Continue the article on retail traders turning to cryptocurrency exchanges, starting right after its last sentence.

→ Excerpt:
━━━━━━━━━━

Some retail equities traders, frustrated with recent restrictions on stock buying on trading platforms including Robinhood, are turning their attention to centralized and decentralized cryptocurrency exchanges (CEX and DEX, respectively), according to new data. That’s helping to drive several of these exchanges’ tokens to new highs.
Last week GameStop (GME) and and other stocks involved in a battle between a short-selling hedge fund and a Reddit group captured the imagination of the general public, a battle that drove these stocks’ prices higher and squeezed the short seller.
Now, some of that buying excitement has spilled over to crypto where CEX and DEX trading volumes have risen over the past week, according to several crypto trading data sites.
CEX volumes rise, taking tokens with them
Trading volumes for bitcoin futures on Binance and FTX surged over the weekend, according to data site Skew.
Binance’s BNB token hit a new all-time high at $50.27 during early U.S. trading hours on Monday, while FTX’s FTT token logged a record price of $12.95 on Friday, according to data from Messari.
“ATH [all-time highs] on a few different matrices” [for BNB], Changpeng Zhao, chief executive of Binance, tweeted earlier Monday.
Through a spokesperson, Zhao told CoinDesk that Binance’s utility token’s price rally is driven by its multiple use cases.
“[BNB’s] use cases have expanded to hundreds of applications on numerous platforms and projects within the crypto ecosystem [and] these are reflected in its growing price,” said the spokesperson, quoting Zhao. “…To become a true mass-adopted application, BNB must be able to facilitate billions of transactions per day. In its current form, we still have a long way to go.”

━━━━━━━━━━

→ Information:
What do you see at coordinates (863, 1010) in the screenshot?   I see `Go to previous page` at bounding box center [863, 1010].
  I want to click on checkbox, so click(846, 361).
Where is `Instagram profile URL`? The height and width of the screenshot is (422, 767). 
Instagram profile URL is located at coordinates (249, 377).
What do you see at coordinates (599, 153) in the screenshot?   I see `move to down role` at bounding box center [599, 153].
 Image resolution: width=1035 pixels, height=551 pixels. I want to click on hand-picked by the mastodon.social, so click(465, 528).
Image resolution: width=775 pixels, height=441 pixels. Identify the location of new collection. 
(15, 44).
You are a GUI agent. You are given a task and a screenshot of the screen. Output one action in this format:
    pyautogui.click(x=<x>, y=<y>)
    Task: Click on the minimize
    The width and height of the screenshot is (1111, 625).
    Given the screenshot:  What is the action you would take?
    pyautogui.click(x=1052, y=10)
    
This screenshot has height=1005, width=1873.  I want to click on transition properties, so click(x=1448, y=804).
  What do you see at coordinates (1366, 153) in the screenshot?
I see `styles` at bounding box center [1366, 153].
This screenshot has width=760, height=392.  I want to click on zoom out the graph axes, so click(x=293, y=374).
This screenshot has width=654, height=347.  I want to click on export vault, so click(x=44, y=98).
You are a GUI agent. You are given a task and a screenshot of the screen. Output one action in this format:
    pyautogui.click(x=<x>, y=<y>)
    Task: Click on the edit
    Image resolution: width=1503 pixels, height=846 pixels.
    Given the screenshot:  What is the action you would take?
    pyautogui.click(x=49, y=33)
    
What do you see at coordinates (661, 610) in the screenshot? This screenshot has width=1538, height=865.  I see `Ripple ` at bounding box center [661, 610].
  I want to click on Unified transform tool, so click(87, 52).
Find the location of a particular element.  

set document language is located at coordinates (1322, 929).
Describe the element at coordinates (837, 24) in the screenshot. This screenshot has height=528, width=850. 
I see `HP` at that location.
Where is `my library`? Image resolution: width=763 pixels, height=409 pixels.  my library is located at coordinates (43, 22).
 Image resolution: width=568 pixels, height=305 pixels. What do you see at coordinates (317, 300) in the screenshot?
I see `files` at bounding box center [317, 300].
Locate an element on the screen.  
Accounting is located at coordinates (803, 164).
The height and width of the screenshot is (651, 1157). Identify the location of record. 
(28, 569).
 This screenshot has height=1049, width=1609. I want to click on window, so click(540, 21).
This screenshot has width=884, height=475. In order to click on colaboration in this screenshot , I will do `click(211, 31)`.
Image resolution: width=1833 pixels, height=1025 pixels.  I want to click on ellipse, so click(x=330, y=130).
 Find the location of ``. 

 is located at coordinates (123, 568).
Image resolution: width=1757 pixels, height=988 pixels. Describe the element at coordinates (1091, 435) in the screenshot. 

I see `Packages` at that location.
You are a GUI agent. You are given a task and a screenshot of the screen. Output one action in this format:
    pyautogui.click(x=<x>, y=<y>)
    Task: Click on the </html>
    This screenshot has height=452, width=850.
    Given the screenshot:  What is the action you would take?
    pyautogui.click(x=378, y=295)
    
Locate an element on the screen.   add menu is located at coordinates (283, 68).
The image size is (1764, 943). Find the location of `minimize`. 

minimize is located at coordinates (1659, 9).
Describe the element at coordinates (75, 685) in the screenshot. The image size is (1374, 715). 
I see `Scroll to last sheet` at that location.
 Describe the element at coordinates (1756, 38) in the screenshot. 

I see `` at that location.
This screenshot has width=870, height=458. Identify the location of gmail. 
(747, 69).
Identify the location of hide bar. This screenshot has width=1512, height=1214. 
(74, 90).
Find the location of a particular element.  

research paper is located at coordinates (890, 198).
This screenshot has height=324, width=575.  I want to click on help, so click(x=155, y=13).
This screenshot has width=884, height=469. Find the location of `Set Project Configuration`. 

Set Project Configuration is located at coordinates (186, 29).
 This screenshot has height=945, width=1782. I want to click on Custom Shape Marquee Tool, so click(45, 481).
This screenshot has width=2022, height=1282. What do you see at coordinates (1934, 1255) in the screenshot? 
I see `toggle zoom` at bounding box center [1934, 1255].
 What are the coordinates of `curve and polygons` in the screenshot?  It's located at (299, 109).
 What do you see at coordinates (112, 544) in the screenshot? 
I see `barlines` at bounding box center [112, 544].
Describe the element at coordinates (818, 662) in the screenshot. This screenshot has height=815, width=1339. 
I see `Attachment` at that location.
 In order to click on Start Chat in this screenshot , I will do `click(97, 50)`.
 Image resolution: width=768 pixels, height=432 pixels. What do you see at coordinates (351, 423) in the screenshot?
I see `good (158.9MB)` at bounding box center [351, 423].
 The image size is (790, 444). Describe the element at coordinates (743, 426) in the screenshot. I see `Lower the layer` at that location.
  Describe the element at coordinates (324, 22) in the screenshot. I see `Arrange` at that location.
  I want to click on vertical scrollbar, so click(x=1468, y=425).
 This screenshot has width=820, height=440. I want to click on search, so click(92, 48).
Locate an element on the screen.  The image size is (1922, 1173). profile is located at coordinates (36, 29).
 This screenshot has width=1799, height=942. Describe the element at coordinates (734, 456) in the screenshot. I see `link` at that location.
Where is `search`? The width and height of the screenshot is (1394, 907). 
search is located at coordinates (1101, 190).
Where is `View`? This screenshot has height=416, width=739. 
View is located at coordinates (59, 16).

━━━━━━━━━━

→ Answer for this exercise:
The traffic spike last weekend pushing BNB and FTT to the record highs likely resulted from increased trading traffic by retail traders coming from the traditional stock market, according John Todaro, director of institutional research at TradeBlock. (Cryptocurrency analytics firm TradeBlock is a subsidiary of CoinDesk.)
“The recent retail trading saga has shown that trading platforms, brokerages and even exchanges can shut down aspects of the trade process without much notice,” Todaro said. “This pushed some retail traders into cryptocurrency markets, as we saw with dogecoin, xrp, and stellar lumens catching a bid on the week.”
In an effort to capitalize on the retail trading frenzy caused by the GameStop stock drama, FTX last week listed a WallStreetBets (WSB) index quarterly futures contract, named for the Reddit group involved with the GameStop drama. The basket of stocks in the contract include GameStop plus Nokia (NOK), BlackBerry (BB), AMC Entertainment (AMC) plus the iShares Silver Trust (SLV) because of recent interest in silver.
“FTX lists tokenized equities, so investors could also be anticipating that Robinhood users and others may switch over to FTX to continue investing in stocks without the limits that various traditional brokerages have applied on their retail users,” Todaro added.
As of press time, FTX did not respond to CoinDesk’s requests for comment.
UniSwap and SushiSwap lead way for DEXs
Activity in decentralized finance (DeFi) is on the upswing. Total January trading volume on DEXs soared to an all-time high above $50 billion. On a seven-day basis, UniSwap and SushiSwap, the two leading DEXs, took 48.8% and 23.3%, respectively, of all DEX trading volumes, according to Dune Analytics’ DEX metrics tracker.
“Overall, the [crypto] market has had a lot of volume increased, both on CEX and DeFi,” Peter Chan, lead quant trader at Hong Kong-based OneBit Quant, told CoinDesk. He credits growing trade volume on SushiSwap for its SUSHI token’s price surge.
At the same time, Uniswap (UNI) and SushiSwap tokens exceeded their previous high prices, on Jan 31. and Feb. 1, respectively, according to data from Messari’s decentralized finance tracker.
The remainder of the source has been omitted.